On the other hand, we’ve only recently found ourselves in a completely new environment with generative AI writing code for us. Sadly, this powerful generative AI is also used to facilitate and accelerate the coding of scripts used to attack APIs.

So, we have much more data exposed via APIs that are coded hastily, without proper care, and we have tools that facilitate creating sophisticated scripts to attack these APIs. Unfortunately, this doesn’t look very good.

What makes specific industries more sensitive to API attacks? What sort of data or privileges are under threat?

I wouldn’t say that some industries are more sensitive to API attacks but to attacks in general. Financial institutions or some government agencies will always be a more juicy target for hackers than, for example, libraries or online crafts shops. Many organizations that represent the more sensitive areas only recently started to expose their products and services via APIs (banks in some regions have only recently been required to expose APIs to adhere to regulations), and in this sense, it makes them more vulnerable to API attacks.

With the growing information warfare, I see a rising threat to other industries that were previously not that susceptible. These attacks are often not to make some illegal gains (as is usually the case when attacking financial institutions) but to sow disinformation.

This demonstrates that more industries should now pay more attention to tighter security of their APIs. Apart from the usual sectors like finance, health, and government, I also believe that news outlets and non-governmental organizations (NGOs) should be on alert. Organizations should also understand that API attacks might not always be about stealing data or resources but also about gaining unauthorized access that allows modifications, such as planting fake information.

Watch Michal Trojanowski dive into OAuth extensions at the 2019 Platform Summit:

What are OAuth flows, and why must we extend them for these sensitive areas?

OAuth flows are procedures in which applications (OAuth clients) get access tokens from the authorization server. OAuth introduced a few different flows (authorization code flow, implicit flow, resource owner password flow), but nowadays, we should use the authorization code flow for the most part.

OAuth has the benefit of being a well-established protocol that has been around for a while now.
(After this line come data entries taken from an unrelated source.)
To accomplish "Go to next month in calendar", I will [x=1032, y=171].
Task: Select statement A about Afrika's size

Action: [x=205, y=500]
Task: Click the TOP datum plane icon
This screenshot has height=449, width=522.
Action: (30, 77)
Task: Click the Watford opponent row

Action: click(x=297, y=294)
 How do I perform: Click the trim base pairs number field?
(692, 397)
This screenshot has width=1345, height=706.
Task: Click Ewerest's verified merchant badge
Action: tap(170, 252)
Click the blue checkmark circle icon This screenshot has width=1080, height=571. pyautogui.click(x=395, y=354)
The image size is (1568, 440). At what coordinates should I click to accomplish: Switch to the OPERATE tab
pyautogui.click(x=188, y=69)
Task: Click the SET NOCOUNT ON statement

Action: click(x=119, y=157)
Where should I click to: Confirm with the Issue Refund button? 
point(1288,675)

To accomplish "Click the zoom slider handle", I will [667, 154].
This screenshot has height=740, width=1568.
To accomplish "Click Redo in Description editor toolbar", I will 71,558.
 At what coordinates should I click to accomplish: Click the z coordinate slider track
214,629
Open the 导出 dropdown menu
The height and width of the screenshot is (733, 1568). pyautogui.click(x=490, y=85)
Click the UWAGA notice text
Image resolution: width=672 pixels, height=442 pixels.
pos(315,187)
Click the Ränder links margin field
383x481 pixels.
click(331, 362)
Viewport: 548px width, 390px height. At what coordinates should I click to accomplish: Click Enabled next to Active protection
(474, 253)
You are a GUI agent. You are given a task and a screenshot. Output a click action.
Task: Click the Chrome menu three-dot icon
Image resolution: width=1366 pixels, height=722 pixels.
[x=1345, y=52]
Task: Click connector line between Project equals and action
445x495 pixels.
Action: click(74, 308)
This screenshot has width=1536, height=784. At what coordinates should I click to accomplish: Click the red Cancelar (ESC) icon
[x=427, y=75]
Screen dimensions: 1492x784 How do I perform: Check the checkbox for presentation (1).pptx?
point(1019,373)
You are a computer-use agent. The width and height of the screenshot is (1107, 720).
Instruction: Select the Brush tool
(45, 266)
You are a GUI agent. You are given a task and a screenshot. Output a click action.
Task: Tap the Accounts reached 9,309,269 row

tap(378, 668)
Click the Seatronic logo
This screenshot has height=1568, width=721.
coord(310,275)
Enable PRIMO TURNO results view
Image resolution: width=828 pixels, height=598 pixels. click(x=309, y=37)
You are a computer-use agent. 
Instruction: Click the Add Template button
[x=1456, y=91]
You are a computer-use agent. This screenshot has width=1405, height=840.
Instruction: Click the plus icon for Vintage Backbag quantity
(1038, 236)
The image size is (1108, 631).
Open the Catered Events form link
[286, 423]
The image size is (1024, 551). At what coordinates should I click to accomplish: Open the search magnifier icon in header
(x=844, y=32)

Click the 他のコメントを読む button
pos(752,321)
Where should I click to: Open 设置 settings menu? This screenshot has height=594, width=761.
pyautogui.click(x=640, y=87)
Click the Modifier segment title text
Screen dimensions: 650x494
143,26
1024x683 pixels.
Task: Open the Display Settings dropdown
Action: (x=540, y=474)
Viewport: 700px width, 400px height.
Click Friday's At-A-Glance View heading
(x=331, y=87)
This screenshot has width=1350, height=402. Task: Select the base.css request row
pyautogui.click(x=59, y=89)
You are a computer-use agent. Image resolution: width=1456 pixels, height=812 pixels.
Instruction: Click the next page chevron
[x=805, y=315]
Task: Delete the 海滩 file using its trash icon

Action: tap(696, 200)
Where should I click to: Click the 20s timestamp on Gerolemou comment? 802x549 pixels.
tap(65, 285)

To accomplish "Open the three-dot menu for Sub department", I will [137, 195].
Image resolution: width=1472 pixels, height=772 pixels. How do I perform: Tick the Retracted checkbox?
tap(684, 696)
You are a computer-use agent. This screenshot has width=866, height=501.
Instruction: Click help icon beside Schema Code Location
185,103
But this also has allowed us to identify the vulnerable parts of its flows. Therefore, we need extensions to patch these vulnerable parts.

Still, these patches are sometimes useful only in certain scenarios or industries. That’s why many of them are still treated as optional extensions and don’t have to be used in every case.

What is the end benefit of this focus on hardening API security?

Very often, the extensions of the OAuth protocol help us mitigate concrete attacks or vulnerabilities. For example, when we introduced the Proof Key for Code Exchange (PKCE) extension, it had a very concrete goal — to protect from attacks where one mobile application would steal the authorization code from another to get the victim’s access tokens.

It is now recommended to use PKCE with every code exchange as it has proven to strengthen the security of the code flow. So the end benefit here is to help achieve overall better security through patching concrete vulnerabilities of OAuth.

Why are you excited about the Platform Summit 2023?

I’ve been to the Platform Summit twice before, and it has always been a very good experience with interesting sessions and inspiring informal conversations. Going to the next Platform Summit would have been exciting even without the three-year break. Now the hype is even larger.

Without giving away too much, what will you be speaking about at Platform Summit 2023?

I will be speaking about some of the OAuth extensions that can help make the flows even more secure. Many people are familiar with mutual TLS (mTLS), but I would like to show how it can be leveraged to create more secure access tokens. I will also explain specifications like Pushed Authorization Requests (PAR) and JWT Secured Authorization Response Mode (JARM) so that they are not just cryptic acronyms anymore.